Ketika dipergunakan sebagai kata baru, makna dari singkatan dan akronim tersebut sedikit bergeser dari makna awalnya. Kita bisa mengambil salah satu contoh adalah singkatan PHP yang memiliki kepanjangan Pemberi Harapan Palsu. Pada singkatan tersebut, ada kata “pemberi” yang terdiri dari awalan pe- dan “beri”. Awalan pe- yang dilekatkan pada kata “beri” memiliki makna seseorang yang melakukan kegiatan beri. Oleh sebab itu, istilah Pemberi Harapan Palsu memiliki makna sebagai identitas untuk seseorang yang sedang memberikan harapan palsu kepada orang lain. Singkatan PHP ditujukan kepada si pelaku, bukan kegiatannya. Akan tetapi, ketika kata PHP sudah diperlakukan sebagai kata baru, penggunaannya pun menjadi tidak beraturan. Hal ini dapat dilihat dari berbagai tuturan di media sosial seperti “Aku nggak mau di-PHP-in lagi”.
Singkatan PHP pada kalimat tersebut seolah satu kata tersendiri yang berfungsi sebagai kata kerja atau petunjuk kegiatan.
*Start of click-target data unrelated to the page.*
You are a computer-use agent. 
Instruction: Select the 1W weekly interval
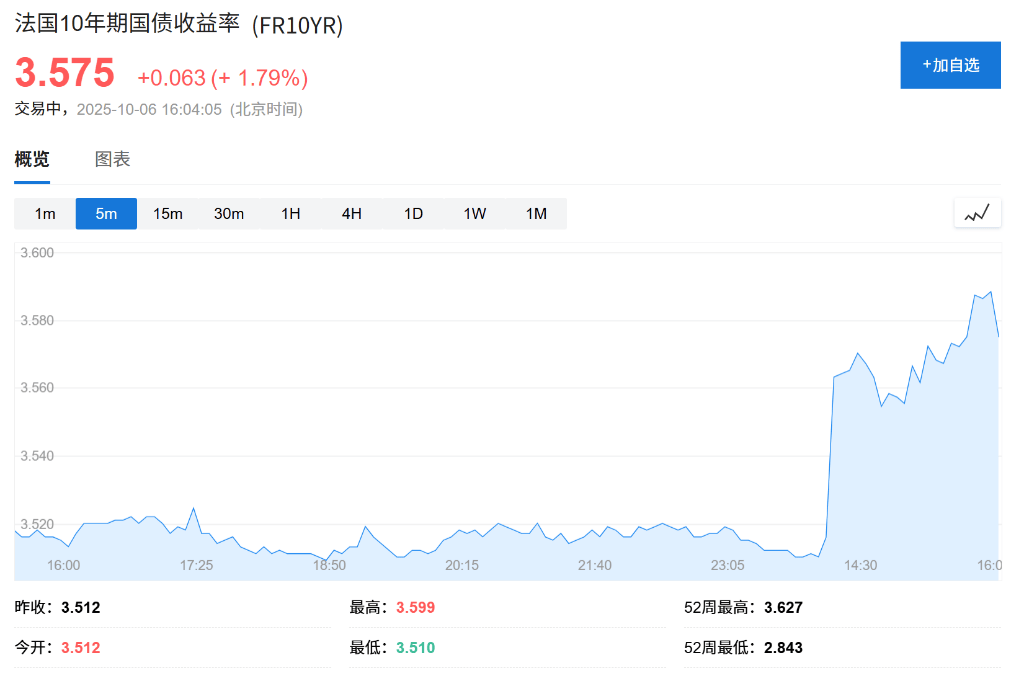tap(475, 213)
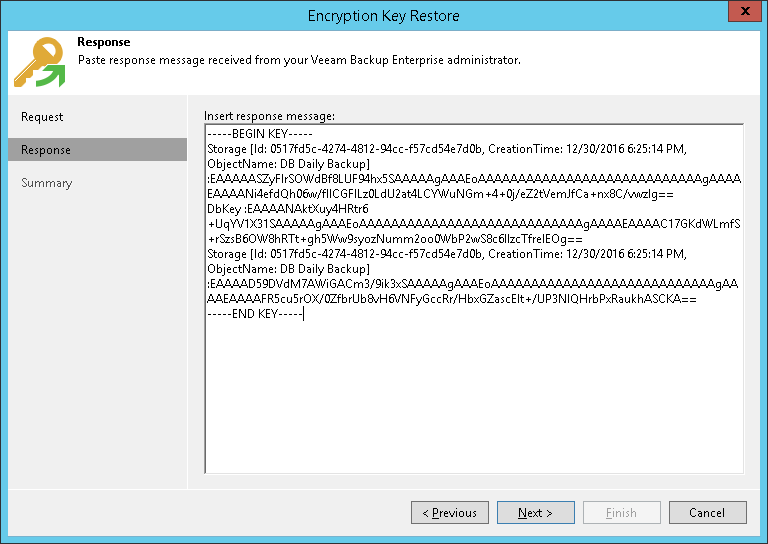768x544 pixels.
Task: Cancel the key restore wizard
Action: tap(707, 513)
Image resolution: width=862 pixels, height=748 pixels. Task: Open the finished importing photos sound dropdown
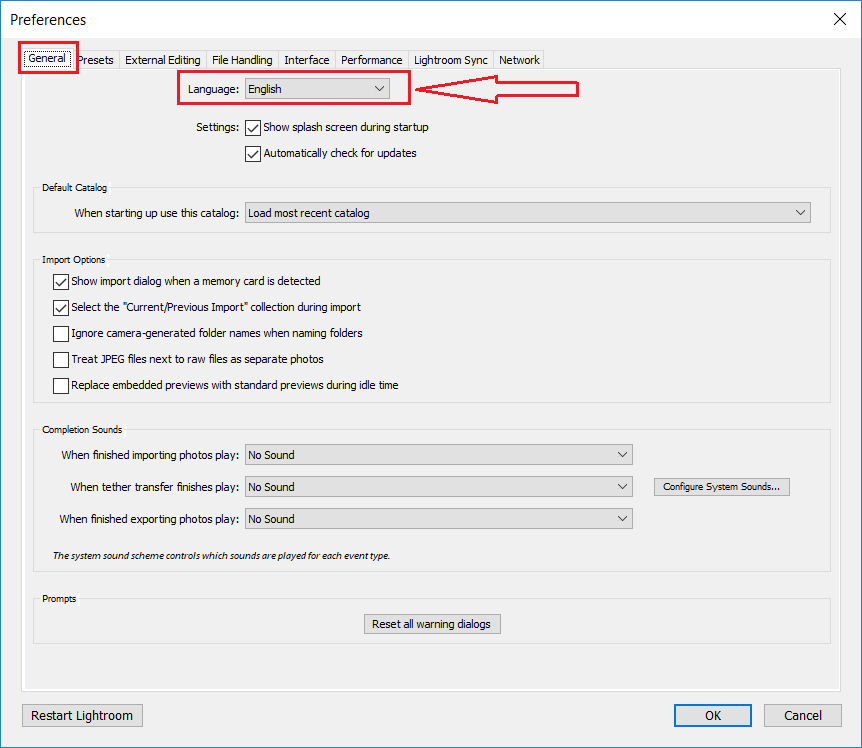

Ketika tuturan itu dipanjangkan, akan menjadi “Aku nggak mau dipemberi harapan palsuin lagi”. Kata PHP yang merupakan singkatan sudah dianggap sebagai bentuk verba untuk mewakili makna “ditipu” yang secara otomatis menghilangkan makna identitas “pemberi”. Hal serupa juga terjadi pada akronim “bucin” yang kepanjangannya adalah budak cinta. Budak cinta yang dimaksud dalam istilah ini adalah seseorang yang sedang tergila-gila atau sangat mencintai orang lain. Contoh kalimatnya adalah “Dia sekarang menjadi bucin”. Makna kalimat tersebut adalah seseorang yang sedang menjadi budak cinta karena tergila-gila terhadap seseorang. Akan tetapi, kata bucin juga sering ditemui dalam tuturan “Dia sedang bucin-bucinnya”. Jika ini dipanjangkan, kalimat tersebut akan menjadi “Dia sedang budak cinta-budak cintanya.”, tetapi makna dalam tuturan tidak demikian. Hal ini terjadi karena kata bucin tidak dianggap lagi sebagai akronim, tetapi sudah seperti kata baru yang mewakili makna tertentu.
Sesungguhnya, persoalan singkatan dan akronim ini juga sering terjadi dalam kehidupan sehari-hari ketika kita sering mendengar kalimat “Saya ambil ATM dulu”, yang seharusnya adalah “Saya ambil uang di ATM dulu”. Semakin banyaknya singkatan dan akronim yang ada di tengah masyarakat, membuat sebagaian orang terkadang tidak tahu kepanjangan sehingga singkatan atau akronim itu dipergunakan secara sesuka hati.